Image by City of Charleston An image grab from the construction site's webcam show the heavy rain's effects.
(Update 5 at the bottom.)
The Post and Courier reports that an archaeological team is investigating two sets of human remains discovered at the Gaillard Auditorium construction site on Calhoun Street.
As of now, nothing more is known about the remains except that they were buried head-to-toe and were facing eastward. Their gender and age are will soon be identified.
Update 1: Heavy rains are postponing a planned excavation at the Gaillard Auditorium to further examine the area where a pair of skeletal remains were found.
Update 2, February 15: Excavation resumed on Thursday and turned up more than 25 grave sites, assorted animals bones, and what is believed to be part of a building's foundation.
The human remains have been dated all the way back to 1760, before the Revolutionary War.
Update 3, February 16: The Post and Courier offers an updated report, noting that a total of 27 graves have been found and the current thinking places the site as far back as the 1720s, and that part of the Charleston peninsula had yet to be settled.
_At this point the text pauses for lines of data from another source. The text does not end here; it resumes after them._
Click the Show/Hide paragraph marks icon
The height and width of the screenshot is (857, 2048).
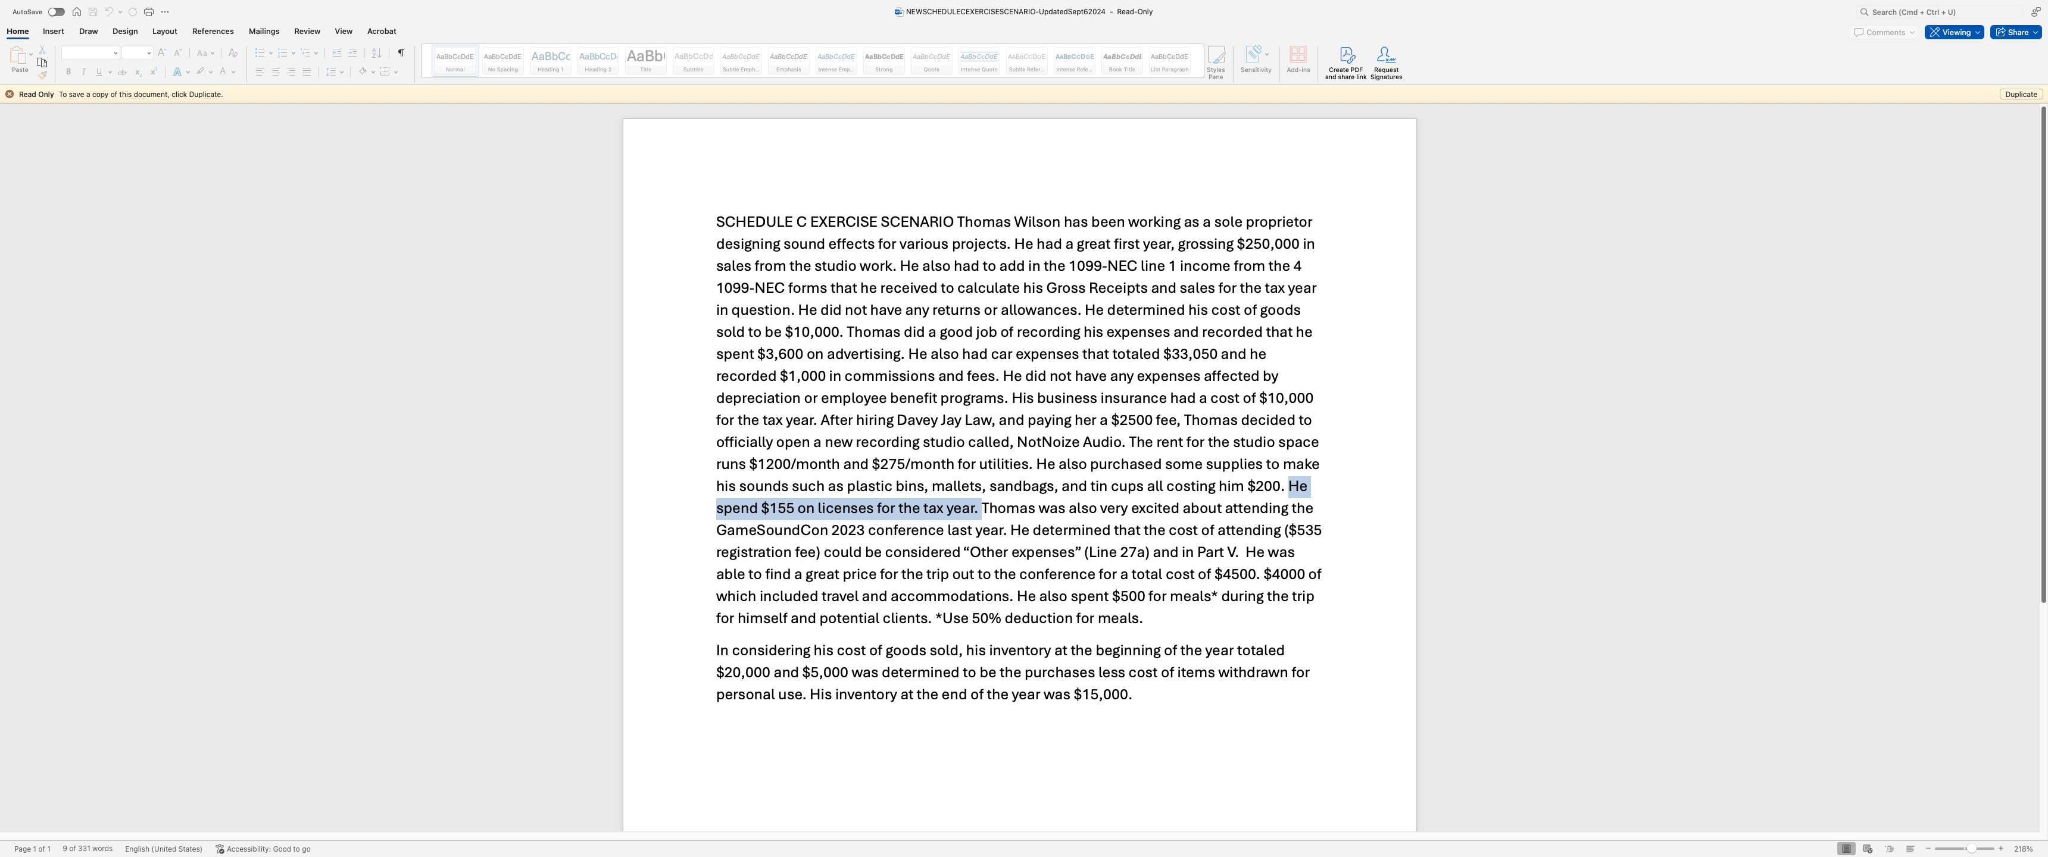[401, 53]
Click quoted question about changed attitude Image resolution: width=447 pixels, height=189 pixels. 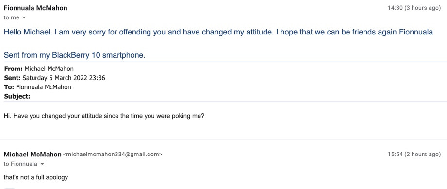click(104, 116)
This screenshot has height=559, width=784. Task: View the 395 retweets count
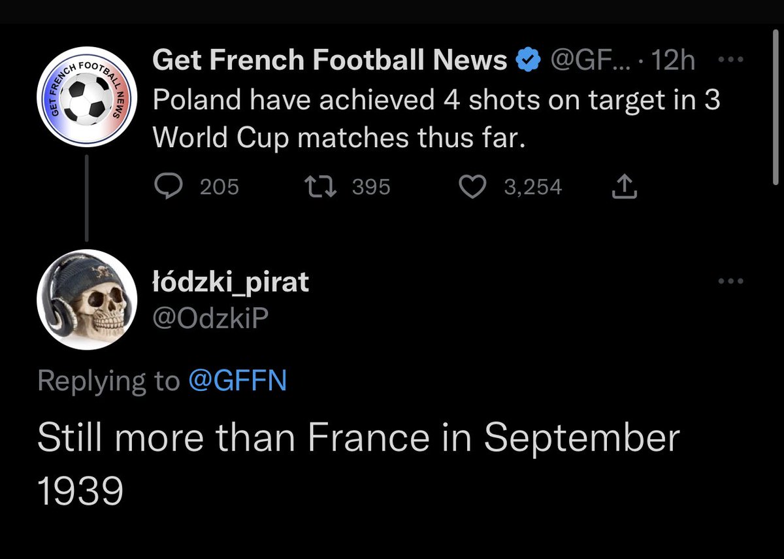(371, 188)
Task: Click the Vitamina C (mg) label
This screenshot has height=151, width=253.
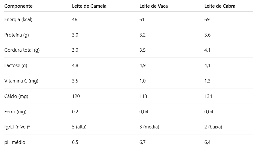Action: 21,81

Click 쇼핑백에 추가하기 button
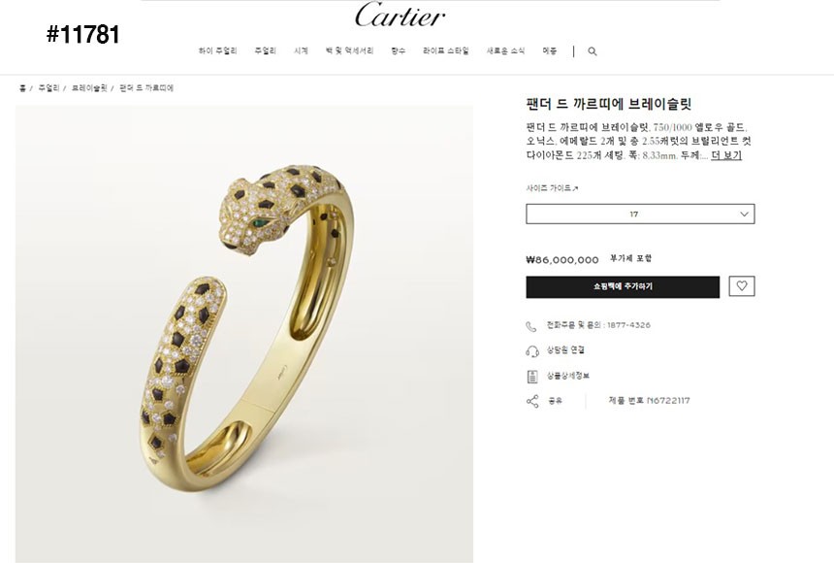623,287
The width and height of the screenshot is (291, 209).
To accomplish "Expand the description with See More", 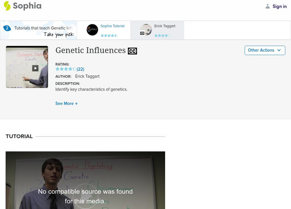I will point(65,103).
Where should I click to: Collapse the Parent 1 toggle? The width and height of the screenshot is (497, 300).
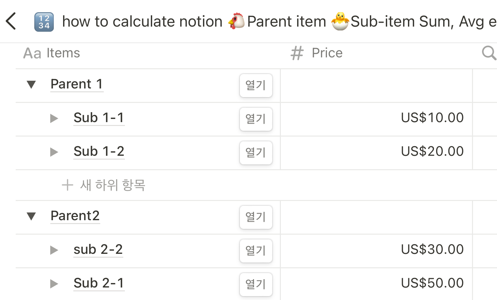click(31, 85)
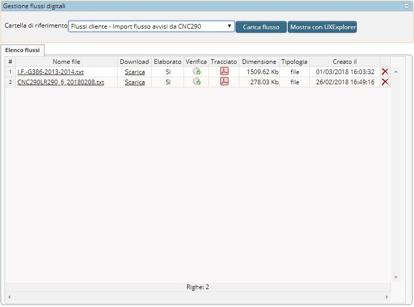Click the vertical scrollbar down arrow
The image size is (414, 307).
pyautogui.click(x=396, y=277)
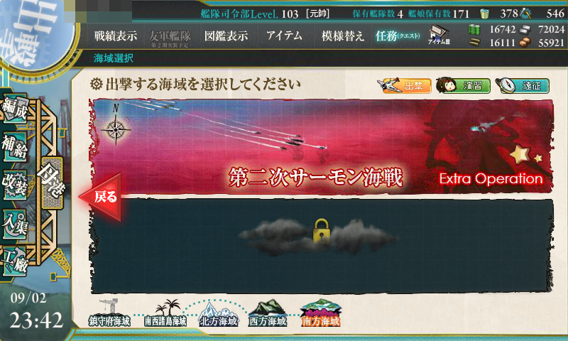Select 南方海域 world icon
Screen dimensions: 568x341
click(321, 313)
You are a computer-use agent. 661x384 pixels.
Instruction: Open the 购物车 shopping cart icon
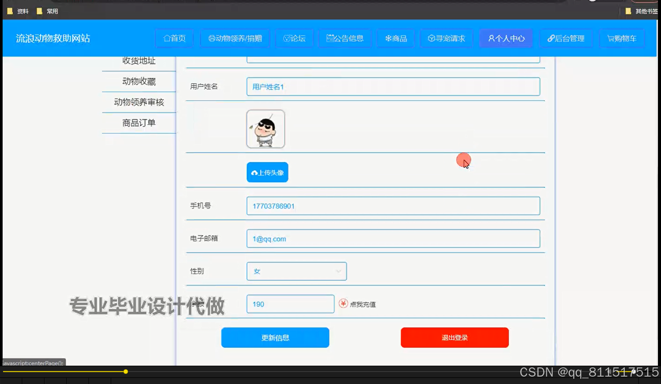pyautogui.click(x=611, y=38)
Updated 4, February 22: Mayor Joseph P. Riley, Jr. sent out a memo earlier this week that shared further details regarding what is now 29 sets of human remains that have been dated back to the early 1800s.
City Council and the public have now been alerted to the plan, which in at least 30 days, will move forward with relocating the remains to a cemetery. The ultimate resting place has yet to be determined.
Update 5, February 25: An additional eight sets of human remains has brought the tally to 37 for the number of graves found underneath the Gaillard Auditorium construction site, also uncovered was a cannonball believed to be from the Revolutionary War-era.